This page is an attempt to document problems commonly encountered in running production jobs, and their solutions. It's not intended as a cookbook, but rather as a list of suggestions for how to investigate problems and understand what went wrong. It presumes you are already familiar with our production procedures. Note that here we document only production specific issues. You may run into problems that more general, in which case you should consult the general Troubleshooting and Gotchas page.
Step 0: Check the Logs¶
There are several ways to check the log files for you jobs.
- If you submitted with
--poms, the easiest way is to drill down to the job in POMS and click the downward arrow to see job details. Links to the logs will be available.
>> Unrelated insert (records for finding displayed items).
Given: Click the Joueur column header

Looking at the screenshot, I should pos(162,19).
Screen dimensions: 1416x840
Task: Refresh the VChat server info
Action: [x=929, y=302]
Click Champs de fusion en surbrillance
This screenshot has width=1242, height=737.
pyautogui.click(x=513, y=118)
- Alternatively, if you are on the Fermilab network (or connected via vpn) you can get the logs online at: https://fifebatch1OR2.fnal.gov:8443/jobsub/acctgroups/nova/sandboxes/novapro/CLUSTER.0@fifebatch1OR2.fnal.gov/
- Finally, you can fetch the logs from the command line with
jobsub_fetchlog --role=Production --jobid=<cluster>.0@fifebatch<1 or 2> .fnal.gov
Function checkReservedForCafe is Not allowed for version 3.¶
This error (which forces a crash) is normally encountered during raw2root keepup. It is an indication that the input file is corrupt. Notify the data quality and DAQ groups, as well as the production coordinator. The production coordinator will mark the file for skipping by production, and update the list of corrupt files
/usr/lib64/libstdc++.so.6: version `GLIBCXX_3.4.14' not found¶
This occurs at submission time. The full error is
ifdh: /usr/lib64/libstdc++.so.6: version `GLIBCXX_3.4.14' not found (required by ifdh) ifdh: /usr/lib64/libstdc++.so.6: version `CXXABI_1.3.8' not found (required by ifdh) ifdh: /usr/lib64/libstdc++.so.6: version `GLIBCXX_3.4.15' not found (required by ifdh)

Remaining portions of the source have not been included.